Problem details: Starting with the first line and ending with the last, transcribe the data exactly.
--- Input data Enclosed Below ---
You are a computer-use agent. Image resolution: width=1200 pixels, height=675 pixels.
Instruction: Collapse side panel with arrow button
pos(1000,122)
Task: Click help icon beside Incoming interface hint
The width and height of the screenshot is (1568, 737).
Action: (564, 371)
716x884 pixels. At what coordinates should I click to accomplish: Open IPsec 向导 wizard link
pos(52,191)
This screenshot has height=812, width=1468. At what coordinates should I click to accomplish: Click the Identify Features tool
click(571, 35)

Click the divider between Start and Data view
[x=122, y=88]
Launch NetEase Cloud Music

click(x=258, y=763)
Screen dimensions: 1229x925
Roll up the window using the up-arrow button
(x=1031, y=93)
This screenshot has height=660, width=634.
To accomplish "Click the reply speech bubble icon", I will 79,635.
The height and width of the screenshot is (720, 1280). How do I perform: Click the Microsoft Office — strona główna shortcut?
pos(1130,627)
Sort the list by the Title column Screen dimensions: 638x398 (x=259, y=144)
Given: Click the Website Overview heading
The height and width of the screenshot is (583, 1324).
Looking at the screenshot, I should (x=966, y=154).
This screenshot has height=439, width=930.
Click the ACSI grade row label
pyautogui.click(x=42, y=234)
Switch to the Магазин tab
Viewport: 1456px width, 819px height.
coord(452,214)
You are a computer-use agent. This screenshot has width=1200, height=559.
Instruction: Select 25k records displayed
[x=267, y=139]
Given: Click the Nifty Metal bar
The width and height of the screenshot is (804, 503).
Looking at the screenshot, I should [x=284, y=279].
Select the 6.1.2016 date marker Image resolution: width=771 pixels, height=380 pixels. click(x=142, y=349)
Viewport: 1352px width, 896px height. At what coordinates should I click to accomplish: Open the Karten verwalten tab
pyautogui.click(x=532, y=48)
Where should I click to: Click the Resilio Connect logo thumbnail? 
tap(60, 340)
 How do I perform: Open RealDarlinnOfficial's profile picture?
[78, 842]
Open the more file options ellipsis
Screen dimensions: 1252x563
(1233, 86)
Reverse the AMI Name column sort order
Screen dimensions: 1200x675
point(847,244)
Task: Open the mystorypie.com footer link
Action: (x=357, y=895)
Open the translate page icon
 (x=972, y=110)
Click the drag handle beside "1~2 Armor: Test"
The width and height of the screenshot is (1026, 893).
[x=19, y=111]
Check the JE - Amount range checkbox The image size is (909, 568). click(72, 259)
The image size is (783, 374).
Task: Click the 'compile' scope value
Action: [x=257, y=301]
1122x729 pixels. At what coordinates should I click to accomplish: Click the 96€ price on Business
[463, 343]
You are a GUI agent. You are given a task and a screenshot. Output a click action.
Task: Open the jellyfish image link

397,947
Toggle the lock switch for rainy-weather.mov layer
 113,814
--- End of Enclosed Input data ---
Exercise output:
You are a computer-use agent. Image resolution: width=1200 pixels, height=675 pixels.
Instruction: Collapse side panel with arrow button
pos(1000,122)
Task: Click help icon beside Incoming interface hint
The width and height of the screenshot is (1568, 737).
Action: (564, 371)
716x884 pixels. At what coordinates should I click to accomplish: Open IPsec 向导 wizard link
pos(52,191)
This screenshot has height=812, width=1468. At what coordinates should I click to accomplish: Click the Identify Features tool
click(571, 35)

Click the divider between Start and Data view
[x=122, y=88]
Launch NetEase Cloud Music

click(x=258, y=763)
Screen dimensions: 1229x925
Roll up the window using the up-arrow button
(x=1031, y=93)
This screenshot has height=660, width=634.
To accomplish "Click the reply speech bubble icon", I will 79,635.
The height and width of the screenshot is (720, 1280). How do I perform: Click the Microsoft Office — strona główna shortcut?
pos(1130,627)
Sort the list by the Title column Screen dimensions: 638x398 (x=259, y=144)
Given: Click the Website Overview heading
The height and width of the screenshot is (583, 1324).
Looking at the screenshot, I should (x=966, y=154).
This screenshot has height=439, width=930.
Click the ACSI grade row label
pyautogui.click(x=42, y=234)
Switch to the Магазин tab
Viewport: 1456px width, 819px height.
coord(452,214)
You are a computer-use agent. This screenshot has width=1200, height=559.
Instruction: Select 25k records displayed
[x=267, y=139]
Given: Click the Nifty Metal bar
The width and height of the screenshot is (804, 503).
Looking at the screenshot, I should [x=284, y=279].
Select the 6.1.2016 date marker Image resolution: width=771 pixels, height=380 pixels. click(x=142, y=349)
Viewport: 1352px width, 896px height. At what coordinates should I click to accomplish: Open the Karten verwalten tab
pyautogui.click(x=532, y=48)
Where should I click to: Click the Resilio Connect logo thumbnail? 
tap(60, 340)
 How do I perform: Open RealDarlinnOfficial's profile picture?
[78, 842]
Open the more file options ellipsis
Screen dimensions: 1252x563
(1233, 86)
Reverse the AMI Name column sort order
Screen dimensions: 1200x675
point(847,244)
Task: Open the mystorypie.com footer link
Action: (x=357, y=895)
Open the translate page icon
 (x=972, y=110)
Click the drag handle beside "1~2 Armor: Test"
The width and height of the screenshot is (1026, 893).
[x=19, y=111]
Check the JE - Amount range checkbox The image size is (909, 568). click(72, 259)
The image size is (783, 374).
Task: Click the 'compile' scope value
Action: [x=257, y=301]
1122x729 pixels. At what coordinates should I click to accomplish: Click the 96€ price on Business
[463, 343]
You are a GUI agent. You are given a task and a screenshot. Output a click action.
Task: Open the jellyfish image link

397,947
Toggle the lock switch for rainy-weather.mov layer
 113,814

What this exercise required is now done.